DHCP Failover Complexity?

Tue May 19 08:13:19 UTC 2009

Greetings!

As we've been testing dhcpd failover in various scenarios, we've found
it to be very reliable (thanks!).  However after deploying to  few
sites, we have discovered a couple of distinct failure modes
(considering server A and server B):

*  Server A or server B goes down for an extended period of time.  The
remaining server is left in 'communications-interrupted'.  If the
technician forgets to put the remaining server in partner-down, then
the site experiences an outage, because eventually the server hands
out all its leases.

Of course, if the technician puts the system in partner_down, this is
written in the leases file, and the state is persisted across bounces
of the server.  Therefore, said technician must also remember to take
the system -out- of partner_down, or else:

* After a power event or something affecting the physical servers,
server A is in recover_wait, server B in partner_down.  The server
wants to wait MCLT before giving out addresses.  This means the
technician engaged to recover the dhcp environment must manually place
the remaining server in recover_done to get things moving along.

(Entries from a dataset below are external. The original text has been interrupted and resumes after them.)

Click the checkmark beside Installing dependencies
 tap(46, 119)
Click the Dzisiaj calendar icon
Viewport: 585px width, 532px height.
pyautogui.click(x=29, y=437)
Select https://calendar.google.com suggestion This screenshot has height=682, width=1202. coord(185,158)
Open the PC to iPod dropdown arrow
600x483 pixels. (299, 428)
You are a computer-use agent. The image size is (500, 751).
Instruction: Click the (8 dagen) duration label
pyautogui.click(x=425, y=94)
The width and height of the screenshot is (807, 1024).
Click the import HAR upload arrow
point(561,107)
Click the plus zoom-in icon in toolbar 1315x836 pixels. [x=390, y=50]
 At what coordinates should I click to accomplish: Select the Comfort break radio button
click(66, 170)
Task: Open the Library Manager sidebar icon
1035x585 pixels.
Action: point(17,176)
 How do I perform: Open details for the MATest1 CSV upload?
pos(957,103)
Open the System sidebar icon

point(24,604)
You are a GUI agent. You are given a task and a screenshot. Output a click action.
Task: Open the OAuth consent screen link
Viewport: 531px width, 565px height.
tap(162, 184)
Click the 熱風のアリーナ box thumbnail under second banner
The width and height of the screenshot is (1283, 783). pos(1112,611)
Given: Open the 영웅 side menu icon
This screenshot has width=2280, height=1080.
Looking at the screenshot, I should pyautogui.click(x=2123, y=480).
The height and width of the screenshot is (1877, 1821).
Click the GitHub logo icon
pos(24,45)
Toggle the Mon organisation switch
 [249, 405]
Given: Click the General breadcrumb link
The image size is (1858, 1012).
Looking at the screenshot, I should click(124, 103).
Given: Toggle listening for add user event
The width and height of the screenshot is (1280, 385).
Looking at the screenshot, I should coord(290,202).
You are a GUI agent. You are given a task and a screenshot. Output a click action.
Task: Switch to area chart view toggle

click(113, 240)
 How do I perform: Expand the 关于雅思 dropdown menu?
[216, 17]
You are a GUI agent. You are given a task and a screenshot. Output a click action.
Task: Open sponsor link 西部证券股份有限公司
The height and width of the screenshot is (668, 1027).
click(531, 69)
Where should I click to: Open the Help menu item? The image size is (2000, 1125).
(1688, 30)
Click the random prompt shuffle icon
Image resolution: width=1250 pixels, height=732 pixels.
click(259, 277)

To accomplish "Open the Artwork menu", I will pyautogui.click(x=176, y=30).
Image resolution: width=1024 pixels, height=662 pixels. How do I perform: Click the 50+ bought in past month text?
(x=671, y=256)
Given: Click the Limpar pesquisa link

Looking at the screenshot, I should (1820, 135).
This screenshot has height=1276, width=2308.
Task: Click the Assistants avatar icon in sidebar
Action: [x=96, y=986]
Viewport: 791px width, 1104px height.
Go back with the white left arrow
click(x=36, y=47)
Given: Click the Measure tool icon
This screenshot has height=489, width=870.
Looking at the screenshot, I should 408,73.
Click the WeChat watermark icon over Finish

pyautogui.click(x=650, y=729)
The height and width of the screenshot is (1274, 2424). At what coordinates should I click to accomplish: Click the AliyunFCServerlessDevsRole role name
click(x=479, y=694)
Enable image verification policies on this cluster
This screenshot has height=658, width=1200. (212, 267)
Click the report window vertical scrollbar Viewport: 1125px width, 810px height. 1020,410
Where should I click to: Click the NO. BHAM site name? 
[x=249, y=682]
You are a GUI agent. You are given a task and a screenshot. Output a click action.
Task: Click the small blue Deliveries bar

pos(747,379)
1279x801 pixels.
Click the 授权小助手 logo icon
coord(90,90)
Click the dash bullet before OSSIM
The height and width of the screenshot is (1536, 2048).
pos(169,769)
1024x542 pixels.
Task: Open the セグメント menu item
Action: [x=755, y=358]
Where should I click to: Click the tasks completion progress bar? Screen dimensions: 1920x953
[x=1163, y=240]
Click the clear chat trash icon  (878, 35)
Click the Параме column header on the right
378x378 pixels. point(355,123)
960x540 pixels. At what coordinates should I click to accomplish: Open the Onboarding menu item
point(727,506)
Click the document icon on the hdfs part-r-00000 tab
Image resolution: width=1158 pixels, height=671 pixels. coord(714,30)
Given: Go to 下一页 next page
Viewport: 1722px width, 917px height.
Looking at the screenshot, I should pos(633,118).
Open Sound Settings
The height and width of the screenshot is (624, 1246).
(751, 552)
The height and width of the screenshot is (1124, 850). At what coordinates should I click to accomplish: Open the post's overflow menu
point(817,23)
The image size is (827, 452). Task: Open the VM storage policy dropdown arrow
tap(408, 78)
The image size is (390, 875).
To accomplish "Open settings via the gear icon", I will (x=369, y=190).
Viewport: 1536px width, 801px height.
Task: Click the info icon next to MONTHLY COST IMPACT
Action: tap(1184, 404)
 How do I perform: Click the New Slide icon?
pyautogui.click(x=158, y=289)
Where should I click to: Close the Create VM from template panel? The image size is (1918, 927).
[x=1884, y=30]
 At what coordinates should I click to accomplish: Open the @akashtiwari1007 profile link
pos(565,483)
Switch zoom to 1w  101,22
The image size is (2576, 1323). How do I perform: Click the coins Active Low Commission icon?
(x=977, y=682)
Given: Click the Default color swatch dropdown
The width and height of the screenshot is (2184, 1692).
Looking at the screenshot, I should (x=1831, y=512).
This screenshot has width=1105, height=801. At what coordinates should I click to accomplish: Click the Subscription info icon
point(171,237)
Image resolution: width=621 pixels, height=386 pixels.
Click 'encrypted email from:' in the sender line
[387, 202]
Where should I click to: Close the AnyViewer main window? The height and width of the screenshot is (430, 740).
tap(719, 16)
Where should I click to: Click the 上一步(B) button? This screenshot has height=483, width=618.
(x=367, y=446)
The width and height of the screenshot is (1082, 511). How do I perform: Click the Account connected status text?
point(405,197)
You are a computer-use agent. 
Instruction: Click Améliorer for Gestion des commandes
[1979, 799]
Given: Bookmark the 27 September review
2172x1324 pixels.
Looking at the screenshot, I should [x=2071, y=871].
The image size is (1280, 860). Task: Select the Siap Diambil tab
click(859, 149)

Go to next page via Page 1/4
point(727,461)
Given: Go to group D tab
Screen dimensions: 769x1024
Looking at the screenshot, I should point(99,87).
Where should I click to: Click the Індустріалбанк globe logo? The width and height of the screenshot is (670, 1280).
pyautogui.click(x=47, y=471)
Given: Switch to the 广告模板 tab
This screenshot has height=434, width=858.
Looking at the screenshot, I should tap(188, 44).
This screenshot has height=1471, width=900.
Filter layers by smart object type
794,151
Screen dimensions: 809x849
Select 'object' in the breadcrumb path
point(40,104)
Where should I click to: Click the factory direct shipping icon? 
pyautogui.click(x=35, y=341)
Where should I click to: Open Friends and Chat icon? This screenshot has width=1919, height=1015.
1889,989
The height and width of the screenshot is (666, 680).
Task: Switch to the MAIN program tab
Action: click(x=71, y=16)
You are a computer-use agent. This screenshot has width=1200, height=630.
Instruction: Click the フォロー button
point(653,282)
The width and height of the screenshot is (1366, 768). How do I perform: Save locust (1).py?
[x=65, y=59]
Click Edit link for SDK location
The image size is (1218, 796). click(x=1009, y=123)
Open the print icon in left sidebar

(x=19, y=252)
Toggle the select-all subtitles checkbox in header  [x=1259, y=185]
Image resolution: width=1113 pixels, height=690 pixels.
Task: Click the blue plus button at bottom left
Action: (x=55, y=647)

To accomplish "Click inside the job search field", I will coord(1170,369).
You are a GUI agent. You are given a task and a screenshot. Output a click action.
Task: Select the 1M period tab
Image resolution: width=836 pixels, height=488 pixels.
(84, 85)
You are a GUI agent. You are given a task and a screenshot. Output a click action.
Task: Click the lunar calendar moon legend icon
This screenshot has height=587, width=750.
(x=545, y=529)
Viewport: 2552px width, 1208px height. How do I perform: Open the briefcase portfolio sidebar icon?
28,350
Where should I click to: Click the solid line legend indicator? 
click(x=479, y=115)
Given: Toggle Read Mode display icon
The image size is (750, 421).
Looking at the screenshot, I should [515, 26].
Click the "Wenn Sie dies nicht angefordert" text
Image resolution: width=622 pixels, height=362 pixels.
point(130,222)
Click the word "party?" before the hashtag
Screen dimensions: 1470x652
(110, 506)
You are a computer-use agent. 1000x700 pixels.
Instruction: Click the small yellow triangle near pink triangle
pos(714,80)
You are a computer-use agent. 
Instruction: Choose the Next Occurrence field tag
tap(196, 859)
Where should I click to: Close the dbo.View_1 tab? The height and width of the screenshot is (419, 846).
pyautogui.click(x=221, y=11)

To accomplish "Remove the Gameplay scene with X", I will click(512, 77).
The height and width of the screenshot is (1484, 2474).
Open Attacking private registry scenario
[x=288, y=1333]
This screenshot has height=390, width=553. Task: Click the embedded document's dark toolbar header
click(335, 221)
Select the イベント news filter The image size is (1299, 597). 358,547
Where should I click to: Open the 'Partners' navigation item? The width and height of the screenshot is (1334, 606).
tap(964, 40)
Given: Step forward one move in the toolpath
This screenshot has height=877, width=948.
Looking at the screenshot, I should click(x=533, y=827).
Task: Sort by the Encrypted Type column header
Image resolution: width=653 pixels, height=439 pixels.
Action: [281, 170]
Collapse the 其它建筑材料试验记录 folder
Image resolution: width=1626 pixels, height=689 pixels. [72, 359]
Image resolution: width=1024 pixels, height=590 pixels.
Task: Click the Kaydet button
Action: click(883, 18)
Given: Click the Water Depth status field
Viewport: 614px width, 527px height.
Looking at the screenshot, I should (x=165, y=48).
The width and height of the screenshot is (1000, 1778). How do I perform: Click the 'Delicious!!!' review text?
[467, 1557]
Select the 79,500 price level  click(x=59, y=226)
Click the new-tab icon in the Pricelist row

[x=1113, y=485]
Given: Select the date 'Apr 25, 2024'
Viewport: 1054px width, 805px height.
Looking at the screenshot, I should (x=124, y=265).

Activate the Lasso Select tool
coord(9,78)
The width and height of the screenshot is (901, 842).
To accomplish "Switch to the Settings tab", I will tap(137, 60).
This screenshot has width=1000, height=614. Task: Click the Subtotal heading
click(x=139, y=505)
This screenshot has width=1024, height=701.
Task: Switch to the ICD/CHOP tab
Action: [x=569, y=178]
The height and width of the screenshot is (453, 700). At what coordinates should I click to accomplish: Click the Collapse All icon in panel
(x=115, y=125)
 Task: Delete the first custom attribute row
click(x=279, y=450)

Failover seems to solve a lot of problems, but it introduces
complexities that can be difficult to troubleshoot for technicians who
are not intimately familiar with the guts of the daemon.  :-)  So,
what other edge cases are there out there that we have not found yet?

On another note, I'm tinkering with a script which might help automate
some of the recovery actions, and reduce the human error risk.  I want
to run this bit of logic by you guys and see what you think:

<snip>
# If we are in communications-interrupted for longer than the number
of seconds we decide, then automatically switch to partner-down
# If we're in recover, but the partner thinks we're down, then let's
move on to recover-done
if ( $local_status eq 3 and $local_time_in_current_state >=
$max_comms_inter_time ) {
        print "INFO: we are in communications interrupted and have
been for $local_time_in_current_state seconds.  Switching to
partner_down automatically.\n";
        print "executing $partner_down_script.\n";
        my $out = `$partner_down_script`;
        exit 0;
} elsif ( $local_status eq 6 and $peer_status eq 4 and
$local_time_in_current_state >= $max_recover_time and $peer_status) {
        print "INFO: we are in recover, peer is in partner_down, and
have been in this state for $local_time_in_current_state seconds.
Switching to recover_done automatically.\n";
        print "executing $recover_done_script.\n";
        my $out = `$recover_done_script`;
        exit 0;
}
...
</snip>

Is this a bad idea?  If so, why?  What other conditions should I be looking for?

Thanks in advance!

--
Matt